Des rassemblements ont eu lieu dans au moins 55 des 81 provinces turques, soit plus des deux tiers du pays, selon un décompte effectué samedi par l’AFP. Ces manifestations ont débouché sur des centaines d’arrestations dans au moins neuf villes du pays, selon les autorités.

Des manifestants se sont heurtés samedi à Ankara à la police anti-émeute turque qui a utilisé des gaz lacrymogènes et des canons à eau lors d'une manifestation à la suite de l'arrestation du maire d'Istanbul.

Des manifestants se sont heurtés samedi à Ankara à la police anti-émeute turque qui a utilisé des gaz lacrymogènes et des canons à eau lors d'une manifestation à la suite de l'arrestation du maire d'Istanbul.

AFP

«Les manifestations vont se poursuivre (...) Nous défendrons nos droits jusqu’au bout. La nation est debout et ne pliera pas», a déclaré dimanche matin à l’AFP Ayten Oktay, une pharmacienne de 63 ans interrogée à Istanbul. «Il n’y a plus de justice dans ce pays. Mais notre maire n’est pas seul, nous allons faire de lui notre prochain président», a lancé Cem Hacihametoglu, un Stambouliote de 47 ans.

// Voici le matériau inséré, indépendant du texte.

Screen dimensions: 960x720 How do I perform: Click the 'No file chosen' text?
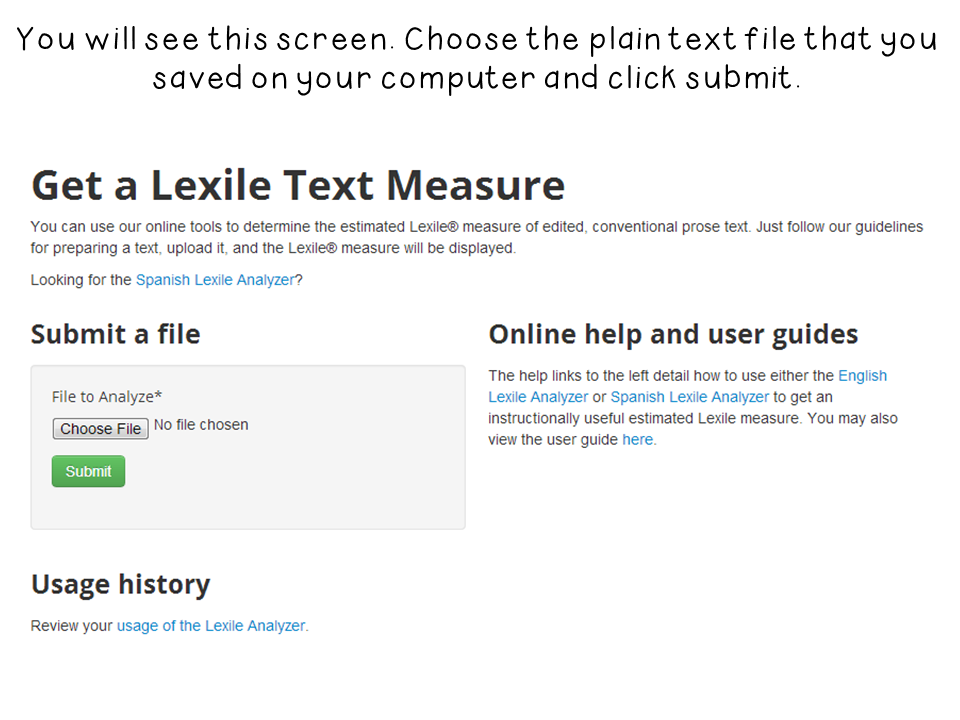click(201, 425)
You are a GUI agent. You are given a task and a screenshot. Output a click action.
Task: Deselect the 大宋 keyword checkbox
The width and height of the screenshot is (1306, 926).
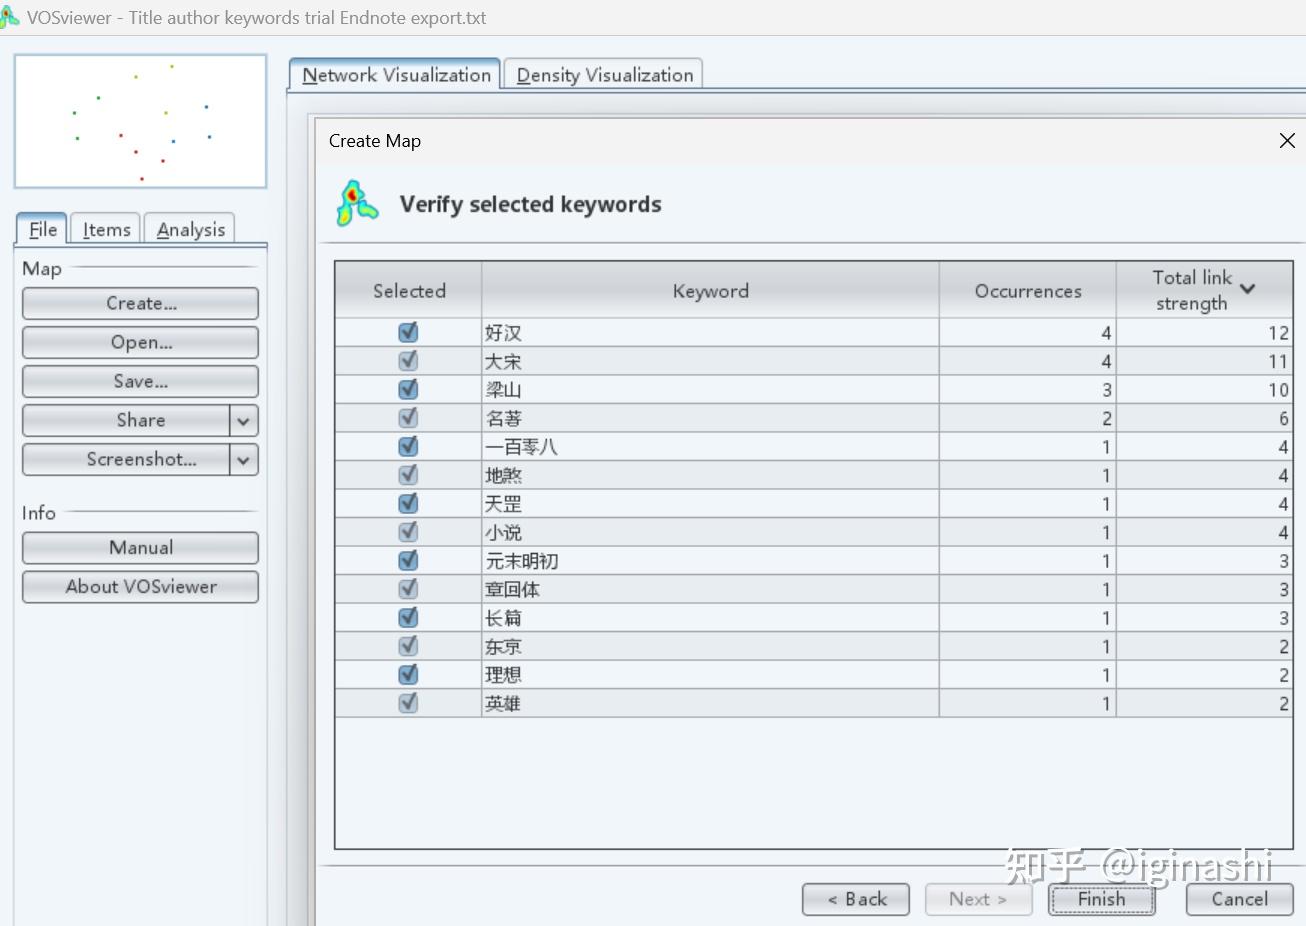(x=407, y=360)
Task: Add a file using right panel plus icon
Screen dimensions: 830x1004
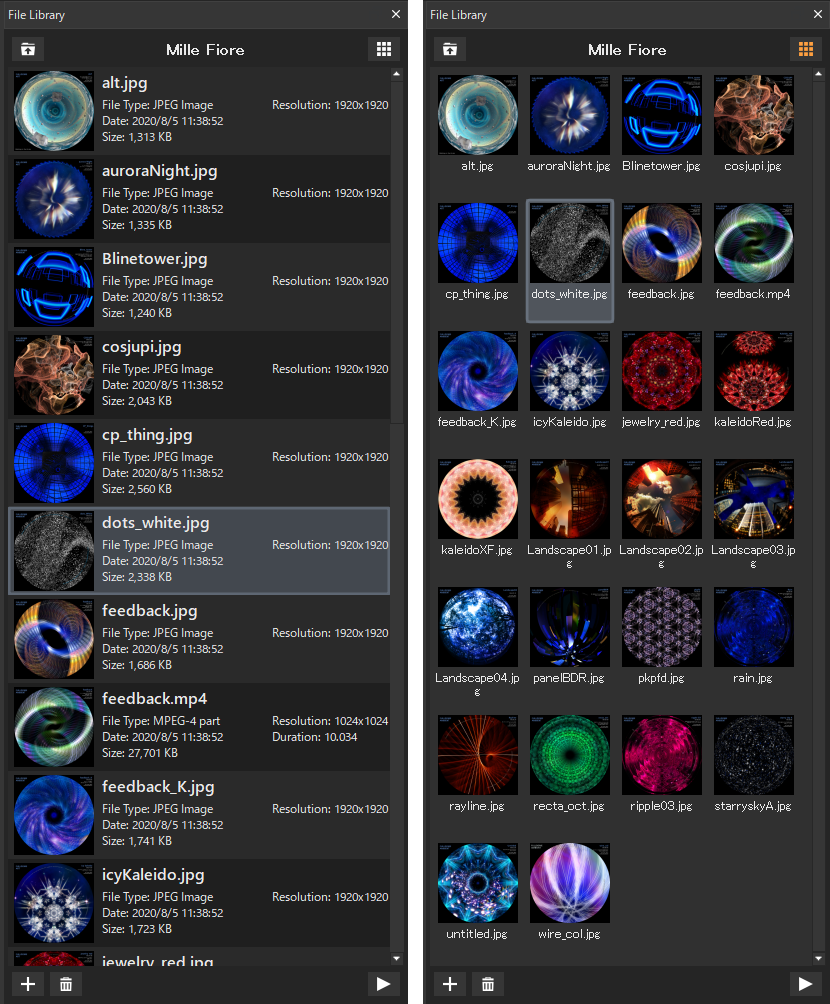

Paris et Berlin ainsi que les maires de plusieurs grandes villes européennes avaient également condamné dès mercredi l’arrestation de M. Imamoglu. En réponse à la contestation, le président Erdogan, qui a lui-même été maire d’Istanbul dans les années 90, a juré de ne pas céder à la «terreur de la rue».

La bête noire de Recep Tayyip Erdogan

Ekrem Imamoglu, 53 ans, est devenu la bête noire d’Erdogan en ravissant en 2019 la capitale économique du pays au Parti de la justice et du développement (AKP, islamo-conservateur) du chef de l’État, qui gardait la main sur Istanbul avec son camp depuis 25 ans.

L’édile d’opposition, triomphalement réélu l’an passé, devait assister initialement dimanche à son investiture en tant que candidat de son parti pour la prochaine présidentielle, prévue en 2028.